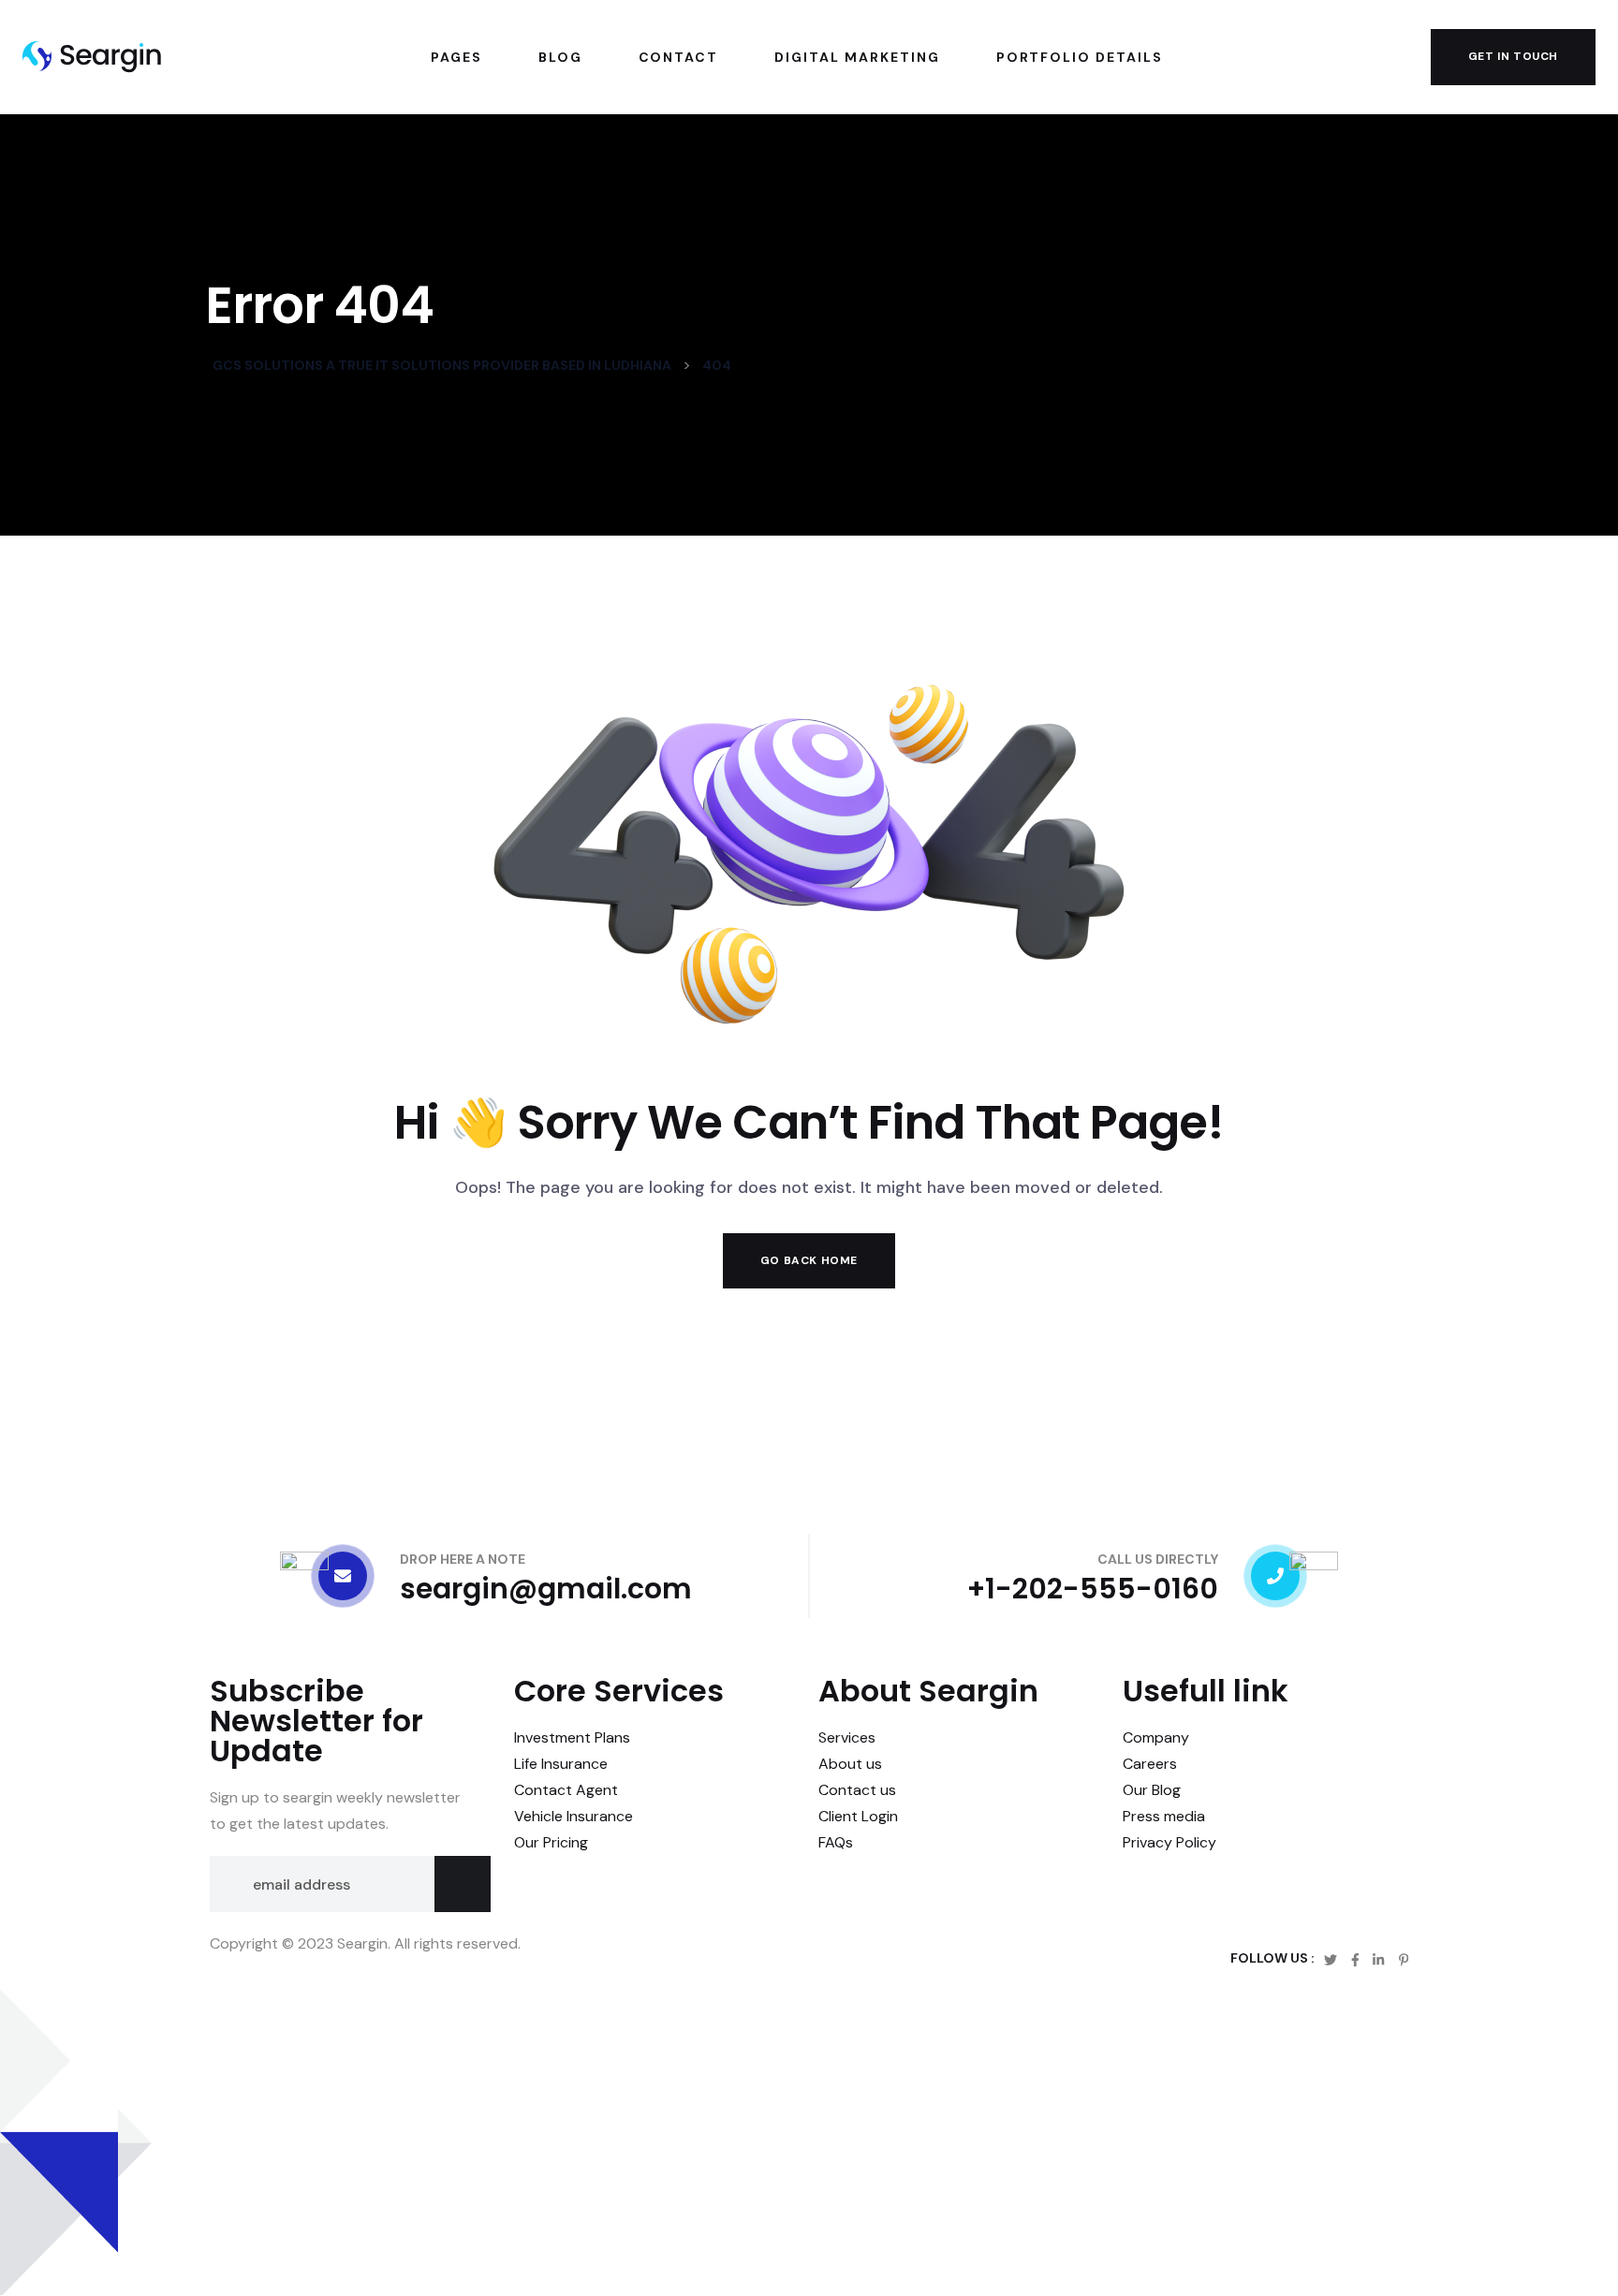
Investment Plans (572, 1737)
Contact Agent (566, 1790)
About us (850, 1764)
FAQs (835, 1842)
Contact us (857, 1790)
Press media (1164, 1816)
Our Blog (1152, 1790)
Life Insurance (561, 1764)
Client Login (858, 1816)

************

(PROBLEM REQUIREMENTS) No lines before the one containing "Contact Agent (566, 1790)" belong in the answer; write out that line and each one after it exactly, through the end of the records.

(OUTPUT OF THE EXERCISE)
Contact Agent (566, 1790)
About us (850, 1764)
FAQs (835, 1842)
Contact us (857, 1790)
Press media (1164, 1816)
Our Blog (1152, 1790)
Life Insurance (561, 1764)
Client Login (858, 1816)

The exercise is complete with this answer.